# [Supplied passage]
========================

How science is taking tripping mainstream

Summary of How science is taking tripping mainstream

by NPR

12mMay 6, 2026

Overview of How science is taking tripping mainstream

This NPR Shortwave episode explains how psychedelic drugs moved from counterculture symbols and heavily restricted substances to serious subjects of psychiatric research. The central story is a scientific and cultural shift: over the last two decades, researchers have built evidence that compounds like psilocybin, LSD, MDMA, DMT, and ibogaine may help treat depression, PTSD, addiction, and other mental health conditions. The episode highlights the role of Imperial College London in legitimizing this work and shows how careful clinical protocols, brain imaging, and promising trial results helped bring psychedelics into the medical mainstream.

Why psychedelics are being taken seriously now

From prohibition to renewed research

  • Psychedelics were long associated with the 1960s counterculture and treated as dangerous rather than therapeutic.
  • Research largely stalled after the Nixon-era crackdown on psychedelic drugs.
  • In the early 2000s, scientists began revisiting these substances with modern neuroscience tools.

What changed

  • Researchers started asking not whether psychedelics were culturally controversial, but whether they could help people with serious psychiatric disorders.
  • Evidence accumulated that these drugs may reduce symptoms of:
    • depression
    • PTSD
    • anxiety disorders
    • addiction
    • anorexia

Broader social acceptance

  • Public attitudes shifted as the science became more rigorous.
  • The episode notes that even U.S. political leadership has begun signaling interest in speeding evaluation of psychedelic treatments for psychiatric use.

========================

# [Records provided]
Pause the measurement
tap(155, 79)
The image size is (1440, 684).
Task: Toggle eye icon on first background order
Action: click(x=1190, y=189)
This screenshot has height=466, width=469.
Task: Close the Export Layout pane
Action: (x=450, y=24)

========================

# [Prompt]
Carry on the summary of the NPR episode on psychedelic research, picking up after its last bullet point. None of the material has any bearing on what you're asked to do here.

# [Answer section]
The scientists who helped move the field forward

Early leaders in psychedelic neuroscience

The episode names several key researchers who helped legitimize the field:

  • Roland Griffiths at Johns Hopkins
  • David Nutt at the University of Bristol / Imperial College London
  • Robin Carhart-Harris, now at UCSF
  • Dr. David Erritzoe (referred to in the transcript as “Aritzo”), a psychiatrist who helped lead early studies

Imperial College London’s role

  • Imperial became a major hub for psychedelic research.
  • Carhart-Harris and Erritzoe conducted one of the first formal studies using psilocybin to treat depression.
  • Their work helped establish psychedelics as a legitimate topic for serious clinical investigation.
  • The team’s studies later appeared in top journals, including the New England Journal of Medicine.

What the brain research found

Psilocybin and the default mode network

One of the episode’s key neuroscience findings is that psilocybin appears to disrupt the brain’s default mode network:

  • This network is active during daydreaming and self-referential thought.
  • It is linked to a person’s sense of self.
  • Its temporary breakdown may help explain why people on psychedelics:
    • see themselves differently
    • reframe traumatic experiences
    • feel less trapped in rigid thought patterns

Imaging and behavioral studies

  • The Imperial team used advanced brain imaging alongside human studies.
  • Their work showed that psychedelics change how the brain functions, not just how people feel in the moment.

Why ketamine mattered too

A legal bridge to psychedelic-style therapy

  • Ketamine is not a classic psychedelic; it’s a dissociative.
  • But it can create a similar window of rapid brain change and therapeutic openness.
  • Because ketamine had long been used as an anesthetic, it was easier to study legally.

Clinical impact

  • About 20 years ago, NIH researchers found ketamine could help people with treatment-resistant depression.
  • In 2019, the U.S. and U.K. approved a nasal spray form of ketamine for depression.
  • This helped normalize the idea that altered states of consciousness could have medical value.

How psychedelic therapy is actually done

“Set and setting”

The episode emphasizes that psychedelic treatment is not just about giving someone a drug:

  • Patients are psychologically prepared beforehand.
  • The drug is given under supervision.
  • Treatment happens in a carefully designed room meant to feel calm and comforting.

The therapeutic environment

  • The room is intentionally unlike a sterile hospital space.
  • It may include:
    • soft lighting
    • drapes
    • mood lamps
    • incense
    • relaxing music

Music as a “hidden therapist”

  • The researchers developed playlists to guide the experience.
  • Music is described as a crucial, almost therapeutic presence in the session.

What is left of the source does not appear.